- [What is expected]
Among the entries below, find every line that contains the string "computer", then copy it.

-- Data provided follows --

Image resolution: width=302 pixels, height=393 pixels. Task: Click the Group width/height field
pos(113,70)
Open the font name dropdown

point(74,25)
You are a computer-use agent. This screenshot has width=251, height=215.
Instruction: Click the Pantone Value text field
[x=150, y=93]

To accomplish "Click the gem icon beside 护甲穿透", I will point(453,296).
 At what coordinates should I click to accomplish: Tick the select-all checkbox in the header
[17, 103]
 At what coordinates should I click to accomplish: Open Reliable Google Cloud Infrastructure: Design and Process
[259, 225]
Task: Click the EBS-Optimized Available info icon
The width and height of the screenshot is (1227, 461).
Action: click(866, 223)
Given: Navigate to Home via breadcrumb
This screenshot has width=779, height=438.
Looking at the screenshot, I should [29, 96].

-- Data provided concluded --
-- Data provided follows --

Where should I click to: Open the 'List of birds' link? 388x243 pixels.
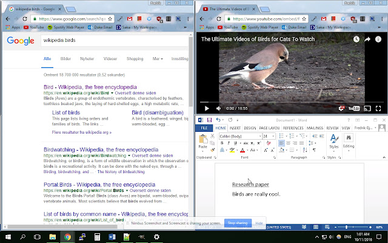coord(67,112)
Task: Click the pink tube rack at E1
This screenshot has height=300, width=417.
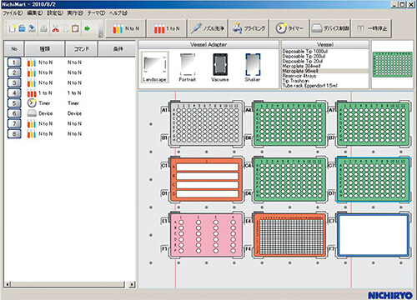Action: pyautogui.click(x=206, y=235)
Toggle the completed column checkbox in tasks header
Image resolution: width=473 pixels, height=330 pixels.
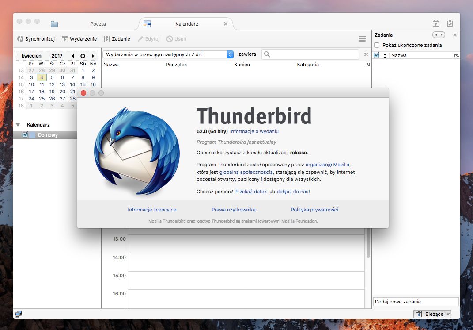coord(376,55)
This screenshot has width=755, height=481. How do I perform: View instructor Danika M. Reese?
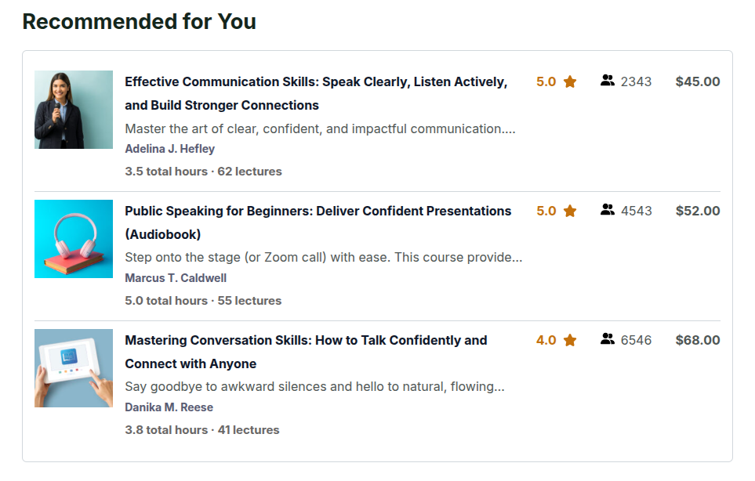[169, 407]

-- Data provided concluded --
-- Data provided follows --

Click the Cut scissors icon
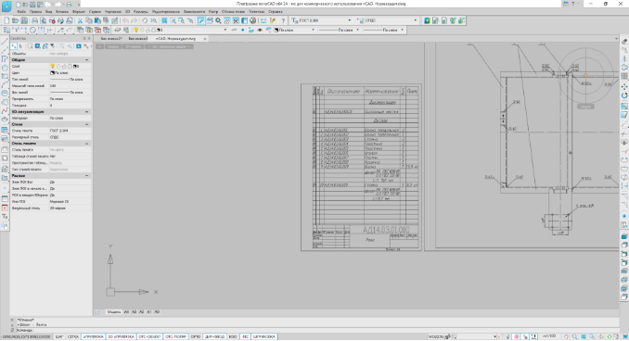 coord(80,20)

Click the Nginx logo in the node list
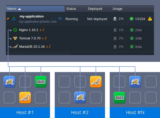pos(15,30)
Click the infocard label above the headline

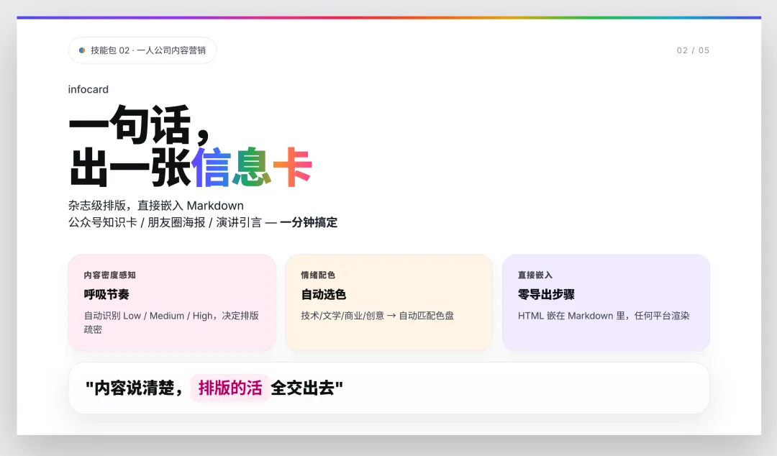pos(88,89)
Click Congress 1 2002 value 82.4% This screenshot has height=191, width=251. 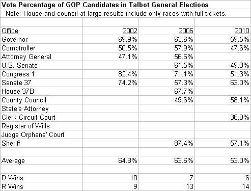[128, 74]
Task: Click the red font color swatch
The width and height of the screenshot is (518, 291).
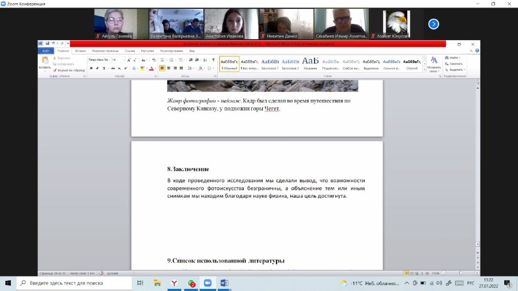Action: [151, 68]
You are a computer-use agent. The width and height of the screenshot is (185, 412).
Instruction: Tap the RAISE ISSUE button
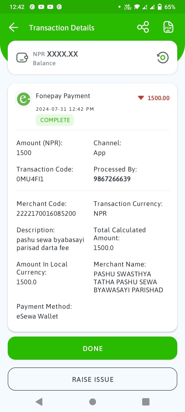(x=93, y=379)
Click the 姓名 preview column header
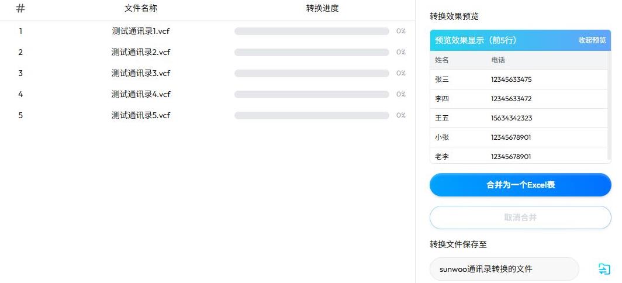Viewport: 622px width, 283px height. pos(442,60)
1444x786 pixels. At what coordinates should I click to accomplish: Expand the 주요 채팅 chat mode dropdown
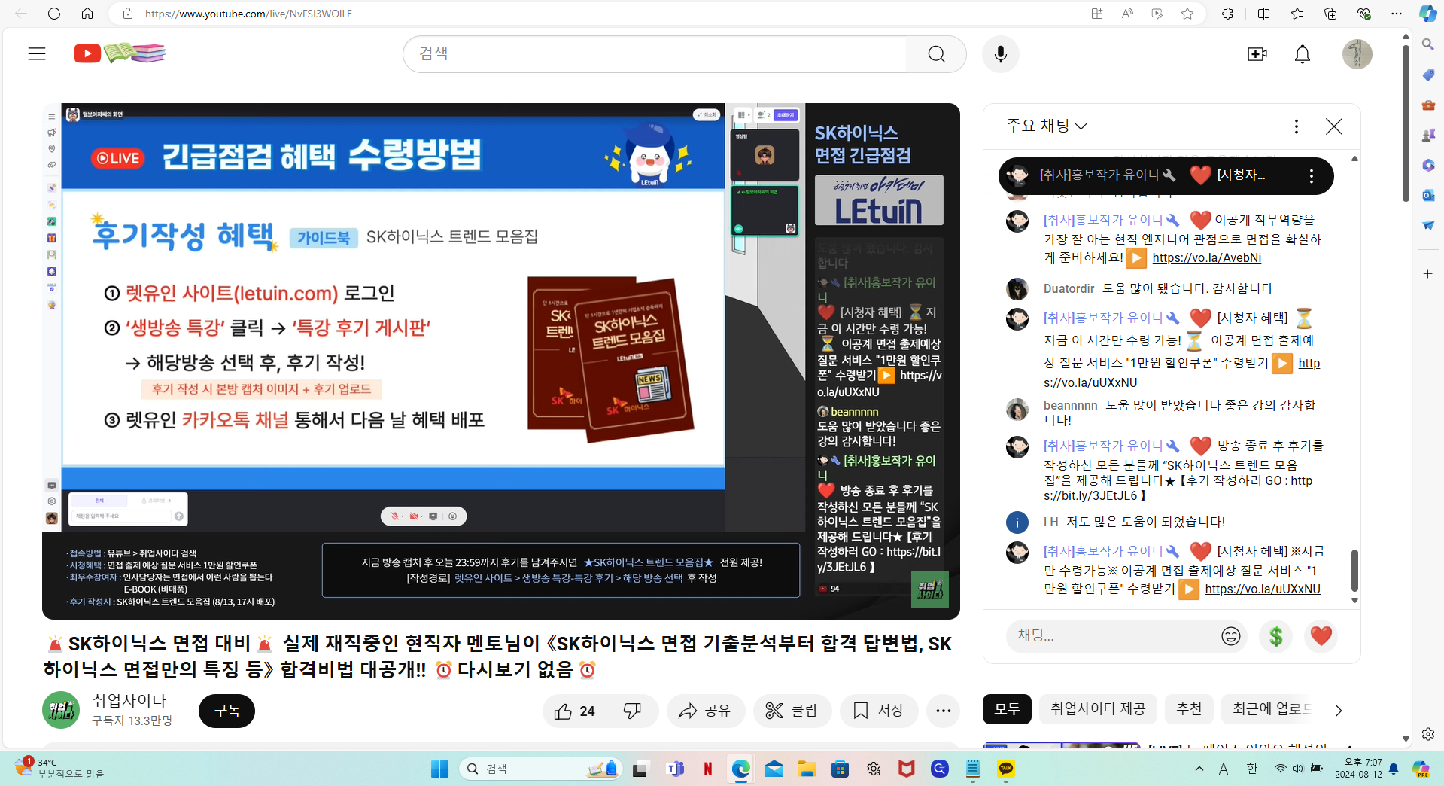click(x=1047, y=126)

-- Data provided concluded --

- [Task output]
You are a computer-use agent. This screenshot has width=251, height=215.
You are a computer-use agent. The width and height of the screenshot is (185, 412).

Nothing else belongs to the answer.